Route Selection Order
Routers do not simply pick the route with the lowest metric from every possible route. They narrow the choice in this order:
- Longest prefix match: the most specific destination prefix wins.
- Administrative distance: if multiple route sources provide the same prefix length, the most trusted source wins.
- Metric: if the same routing protocol provides multiple comparable routes, the best metric wins.
Example Route Table Decision
Destination packet: 10.10.40.25
| Route | Source | Administrative distance | Metric | Matches? |
|---|---|---|---|---|
| 0.0.0.0/0 via 203.0.113.1 | Static default | 1 | 0 | Yes |
| 10.10.0.0/16 via 10.1.1.1 | OSPF | 110 | 20 | Yes |
| 10.10.40.0/24 via 10.2.2.2 | Static | 1 | 0 | Yes |
| 10.10.40.0/25 via 10.3.3.3 | OSPF | 110 | 30 | Yes |
The router uses 10.10.40.0/25 because /25 is the longest matching prefix for 10.10.40.25. The OSPF administrative distance does not matter until routes have the same prefix length.

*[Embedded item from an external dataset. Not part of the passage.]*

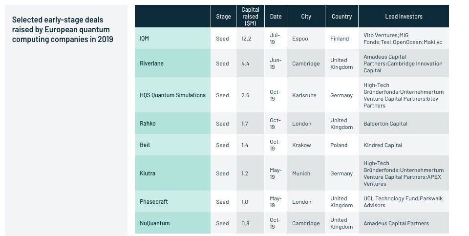Viewport: 469px width, 236px height.
Task: Select the Country column header
Action: coord(341,17)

Administrative Distance and Metric
| Concept | Meaning | Exam clue |
|---|---|---|
| Administrative distance | Trustworthiness of the route source | Static route may beat OSPF for the same prefix |
| Metric | Protocol-specific path cost | OSPF cost, EIGRP composite metric, BGP path attributes |
| Equal-cost multipath | Multiple same-cost routes installed | Load sharing across equivalent next hops |
| Floating static route | Static route with higher administrative distance | Backup route appears only when primary disappears |
Scenario Guidance
When a host cannot reach a remote subnet, first confirm the host IP settings and local gateway. Then trace the path outward:
| Check | What it proves |
|---|---|
| Host default gateway is correct | Host can send off-subnet traffic to the router |
| Router has a route to destination | Forward path exists |
| Return router has a route back | Reply path exists |
| ACL/firewall permits traffic | Routing is not being mistaken for filtering |
| Next hop is reachable | Route points to a usable neighbor or interface |
Common Traps
| Trap | Better reasoning |
|---|---|
| Choose the lowest metric across all protocols | Longest prefix and administrative distance are considered first |
| Add a default route to fix one missing internal route | A default may hide the symptom and send traffic the wrong way |
| Troubleshoot only the forward path | Many routing failures are return-path failures |
| Assume connected routes are manually configured | They appear when an addressed interface is operational |
PBQ Practice Prompt
You are given three routers and a route table. Branch users can reach the internet but not the data center subnet 10.50.20.0/24. The branch router has only a default route to the ISP and no route to the private WAN. The best PBQ move is to add a specific route for 10.50.20.0/24 toward the WAN next hop, then verify that the data center router has a route back to the branch subnet.
A router has routes to 10.20.0.0/16 and 10.20.30.0/24. Which route is used for traffic to 10.20.30.44?
Which route is commonly used as a backup and configured with a higher administrative distance than the primary route?
Which checks are most relevant when routing to a remote subnet fails? Select two.